GIVEN EXERCISE:
Answer these questions from the article on debris-disk alignment:
1. By what effect was the alignment of hot-Jupiter systems measured?
2. Under the standard core-accretion theory, where should volatile gas-giants form?
3. In the numerical simulations of star formation, what was found to heavily govern the rotation axis of the final disk?

PROVIDED PASSAGE:
┄┄┄┄┄┄
On the alignment of debris disks and their host stars’ rotation axis – implications for spin-orbit misalignment in exoplanetary systems
July 26, 2019
It has been widely thought that measuring the misalignment angle between the orbital plane of a transiting exoplanet and the spin of its host star was a good discriminator between different migration processes for hot-Jupiters. Specifically, well-aligned hot-Jupiter systems (as measured by the Rossiter-McLaughlin effect) were thought to have formed via migration through interaction with a viscous disk, while misaligned systems were thought to have undergone a more violent dynamical history. These conclusions were based on the assumption that the planet-forming disk was well-aligned with the host star. Recent work by a number of authors has challenged this assumption by proposing mechanisms that act to drive the star-disk interaction out of alignment during the pre-main sequence phase. We have estimated the stellar rotation axis of a sample of stars which host spatially resolved debris disks. Comparison of our derived stellar rotation axis inclination angles with the geometrically measured debris-disk inclinations shows no evidence for a misalignment between the two.
keywords:planetary systems – stars: activity – stars: rotation
The discovery of planets beyond the confines of our Solar system has presented many surprises and continues to challenge our understanding of planet formation and their subsequent evolution. This is particularly true in the case of hot-Jupiters, whose short orbital periods of a few days or less was unexpected – under the standard core-accretion theory of planet formation, volatile gas-giants should form beyond the snow-line (Pollack et al. 1996). It is now widely accepted that hot-Jupiters did not form in-situ at their current locations, but that some mechanism caused their inwards migration towards their parent star.
A number of theories have been postulated to explain planetary migration. One possible mechanism for forming short-period gas-giants is the pumping of initially wide circular orbits to high eccentricities. This could occur via planet-planet scattering (Rasio & Ford 1996; Weidenschilling & Marzari 1996), or perturbations from a distant stellar binary companion (Eggenberger et al. 2004). The highly eccentric orbit then brings the gas-giant sufficiently close to the host star that tidal dissipation quickly draws the planet to a new, smaller orbital separation. In this scenario, the interactions and scattering involved may lead to large changes in the value of the orbital inclination. Interactions between the planet and a viscous disk, on the other-hand, may also drive the planet inwards but is not thought to perturb the initial orbital inclination.
The close alignment of the rotation and orbital axes in the Solar system (7; Beck & Giles 2005) is attributed to the formation of the Sun and planets from a single rotating proto-stellar disk which was also initially coplanar to the solar-rotation axis. On the premise that disks and stellar rotation axes are aligned, Rossiter-McLaughlin (RM) observations of transiting systems (e.g. Triaud et al. 2010 and references therein) have sought to discriminate between migration caused by planet-disk interactions (leading presumably to aligned systems), and migrations involving some violent dynamical history (leading to misaligned systems). Recent theoretical work, however, challenges the view that the stellar spin axis and the disk rotation axis should be aligned. For example, in numerical simulations of star formation, *bate10 found that the rotation axis of the final disk may be heavily governed by the angular momentum component of the material that was last accreted. While this can lead to a misalignment between the disk and star, it is only thought to be significant for light disks which may have insufficient mass to form giant planets.
┄┄┄┄┄┄
Dataset excerpt:
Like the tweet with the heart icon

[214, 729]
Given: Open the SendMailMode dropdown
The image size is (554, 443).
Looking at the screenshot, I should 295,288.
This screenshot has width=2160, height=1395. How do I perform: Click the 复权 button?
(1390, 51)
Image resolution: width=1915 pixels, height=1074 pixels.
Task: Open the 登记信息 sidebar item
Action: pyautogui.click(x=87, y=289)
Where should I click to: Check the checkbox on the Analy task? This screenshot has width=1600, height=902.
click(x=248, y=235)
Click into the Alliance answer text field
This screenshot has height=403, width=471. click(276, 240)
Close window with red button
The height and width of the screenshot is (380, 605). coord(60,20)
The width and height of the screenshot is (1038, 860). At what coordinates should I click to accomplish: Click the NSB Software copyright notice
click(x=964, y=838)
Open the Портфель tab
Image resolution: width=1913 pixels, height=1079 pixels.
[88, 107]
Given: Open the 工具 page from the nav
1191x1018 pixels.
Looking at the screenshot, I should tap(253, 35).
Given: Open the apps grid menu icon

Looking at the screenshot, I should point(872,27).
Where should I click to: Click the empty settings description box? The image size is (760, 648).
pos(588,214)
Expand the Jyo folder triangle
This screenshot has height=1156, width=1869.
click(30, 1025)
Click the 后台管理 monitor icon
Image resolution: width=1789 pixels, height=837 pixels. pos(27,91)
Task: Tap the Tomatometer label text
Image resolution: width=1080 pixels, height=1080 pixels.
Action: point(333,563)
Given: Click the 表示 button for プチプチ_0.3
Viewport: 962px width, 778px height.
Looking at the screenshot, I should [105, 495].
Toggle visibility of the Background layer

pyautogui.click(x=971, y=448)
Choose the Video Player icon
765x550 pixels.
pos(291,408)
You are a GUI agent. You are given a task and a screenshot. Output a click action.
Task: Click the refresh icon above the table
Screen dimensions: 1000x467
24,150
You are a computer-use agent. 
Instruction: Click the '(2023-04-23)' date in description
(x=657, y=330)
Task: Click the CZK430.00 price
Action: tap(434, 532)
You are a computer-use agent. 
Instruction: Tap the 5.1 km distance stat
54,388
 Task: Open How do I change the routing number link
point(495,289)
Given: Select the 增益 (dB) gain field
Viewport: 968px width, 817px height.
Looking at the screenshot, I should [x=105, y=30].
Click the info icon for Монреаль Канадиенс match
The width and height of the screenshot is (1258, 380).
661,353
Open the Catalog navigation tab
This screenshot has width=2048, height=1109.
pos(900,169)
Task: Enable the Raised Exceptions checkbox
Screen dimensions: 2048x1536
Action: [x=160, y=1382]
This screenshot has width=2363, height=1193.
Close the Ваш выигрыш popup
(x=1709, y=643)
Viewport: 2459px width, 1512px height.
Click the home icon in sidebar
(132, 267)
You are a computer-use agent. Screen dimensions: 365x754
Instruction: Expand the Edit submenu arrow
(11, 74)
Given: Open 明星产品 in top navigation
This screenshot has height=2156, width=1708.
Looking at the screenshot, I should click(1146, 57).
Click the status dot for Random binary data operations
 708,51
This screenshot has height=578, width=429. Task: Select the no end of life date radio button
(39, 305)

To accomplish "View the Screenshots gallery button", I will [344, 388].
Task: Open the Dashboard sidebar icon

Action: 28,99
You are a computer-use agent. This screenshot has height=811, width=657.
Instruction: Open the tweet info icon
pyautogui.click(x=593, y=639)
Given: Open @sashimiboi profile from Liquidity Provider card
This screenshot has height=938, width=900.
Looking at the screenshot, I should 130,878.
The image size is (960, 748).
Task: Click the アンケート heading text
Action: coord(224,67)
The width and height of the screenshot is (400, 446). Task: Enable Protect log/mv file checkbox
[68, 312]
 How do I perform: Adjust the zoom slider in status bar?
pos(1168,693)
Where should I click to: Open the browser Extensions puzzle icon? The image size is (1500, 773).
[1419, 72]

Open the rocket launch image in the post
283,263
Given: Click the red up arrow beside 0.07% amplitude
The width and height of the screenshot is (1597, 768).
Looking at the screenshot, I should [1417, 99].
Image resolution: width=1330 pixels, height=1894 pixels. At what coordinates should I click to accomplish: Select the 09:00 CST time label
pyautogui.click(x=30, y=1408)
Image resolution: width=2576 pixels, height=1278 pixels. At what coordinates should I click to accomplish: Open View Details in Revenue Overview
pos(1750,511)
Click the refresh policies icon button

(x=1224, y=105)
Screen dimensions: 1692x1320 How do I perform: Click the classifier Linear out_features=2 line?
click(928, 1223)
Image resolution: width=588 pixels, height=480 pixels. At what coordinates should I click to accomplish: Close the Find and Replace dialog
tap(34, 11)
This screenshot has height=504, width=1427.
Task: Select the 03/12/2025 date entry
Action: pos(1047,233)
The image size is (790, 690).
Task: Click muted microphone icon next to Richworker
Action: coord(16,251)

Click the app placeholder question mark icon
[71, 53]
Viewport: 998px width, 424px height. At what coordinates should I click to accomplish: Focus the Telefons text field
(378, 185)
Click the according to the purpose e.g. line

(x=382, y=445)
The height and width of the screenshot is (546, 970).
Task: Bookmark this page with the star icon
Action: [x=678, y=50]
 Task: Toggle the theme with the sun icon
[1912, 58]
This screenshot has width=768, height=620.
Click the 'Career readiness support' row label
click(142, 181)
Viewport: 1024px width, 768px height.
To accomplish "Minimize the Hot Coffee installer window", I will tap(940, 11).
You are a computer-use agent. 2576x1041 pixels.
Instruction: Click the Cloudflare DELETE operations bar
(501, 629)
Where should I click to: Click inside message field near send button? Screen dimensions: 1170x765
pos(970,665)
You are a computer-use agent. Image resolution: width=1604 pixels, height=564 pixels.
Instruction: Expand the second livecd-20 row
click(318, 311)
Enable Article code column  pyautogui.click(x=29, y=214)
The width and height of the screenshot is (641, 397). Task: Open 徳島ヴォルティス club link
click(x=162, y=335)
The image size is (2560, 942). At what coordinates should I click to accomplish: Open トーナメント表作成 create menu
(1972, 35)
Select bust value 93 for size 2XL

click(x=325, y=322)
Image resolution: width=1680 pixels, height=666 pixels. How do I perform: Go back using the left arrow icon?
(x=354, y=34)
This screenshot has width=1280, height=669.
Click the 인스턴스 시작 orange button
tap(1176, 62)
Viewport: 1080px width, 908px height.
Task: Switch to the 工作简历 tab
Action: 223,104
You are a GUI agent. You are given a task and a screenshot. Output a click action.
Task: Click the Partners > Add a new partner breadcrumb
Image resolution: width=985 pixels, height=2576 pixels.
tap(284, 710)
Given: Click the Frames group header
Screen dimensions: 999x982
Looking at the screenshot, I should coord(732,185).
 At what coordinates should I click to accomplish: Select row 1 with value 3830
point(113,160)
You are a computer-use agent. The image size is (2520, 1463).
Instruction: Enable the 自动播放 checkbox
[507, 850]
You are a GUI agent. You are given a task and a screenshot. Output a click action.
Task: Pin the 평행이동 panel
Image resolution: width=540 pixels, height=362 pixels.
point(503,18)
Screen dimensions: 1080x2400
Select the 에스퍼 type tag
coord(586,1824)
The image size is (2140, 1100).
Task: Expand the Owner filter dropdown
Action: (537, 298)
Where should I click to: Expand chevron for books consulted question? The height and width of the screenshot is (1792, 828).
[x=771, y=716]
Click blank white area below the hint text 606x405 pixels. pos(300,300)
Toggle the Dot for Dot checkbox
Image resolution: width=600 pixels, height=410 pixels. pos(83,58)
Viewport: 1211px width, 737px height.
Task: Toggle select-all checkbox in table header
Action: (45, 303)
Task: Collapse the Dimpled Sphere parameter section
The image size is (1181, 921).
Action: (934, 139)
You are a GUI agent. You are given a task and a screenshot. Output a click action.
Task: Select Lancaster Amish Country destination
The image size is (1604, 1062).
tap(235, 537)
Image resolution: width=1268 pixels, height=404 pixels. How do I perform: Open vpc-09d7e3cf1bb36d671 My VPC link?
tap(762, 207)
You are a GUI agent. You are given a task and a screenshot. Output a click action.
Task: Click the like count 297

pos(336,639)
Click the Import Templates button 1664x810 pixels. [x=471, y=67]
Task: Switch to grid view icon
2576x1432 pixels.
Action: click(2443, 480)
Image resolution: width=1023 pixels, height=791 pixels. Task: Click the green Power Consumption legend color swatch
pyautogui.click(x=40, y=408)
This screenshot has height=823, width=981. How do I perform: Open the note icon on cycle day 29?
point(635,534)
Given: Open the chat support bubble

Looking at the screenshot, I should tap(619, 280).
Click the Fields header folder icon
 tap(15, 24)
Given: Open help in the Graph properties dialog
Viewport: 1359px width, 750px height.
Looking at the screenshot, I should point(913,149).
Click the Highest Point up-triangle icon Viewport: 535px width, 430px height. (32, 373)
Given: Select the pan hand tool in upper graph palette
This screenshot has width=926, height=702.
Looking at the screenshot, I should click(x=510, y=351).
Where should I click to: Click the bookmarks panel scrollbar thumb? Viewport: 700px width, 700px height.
┄┄┄┄┄┄
THE ANSWER:
1. The Rossiter-McLaughlin effect
2. Beyond the snow-line
3. The angular momentum component of the material that was last accreted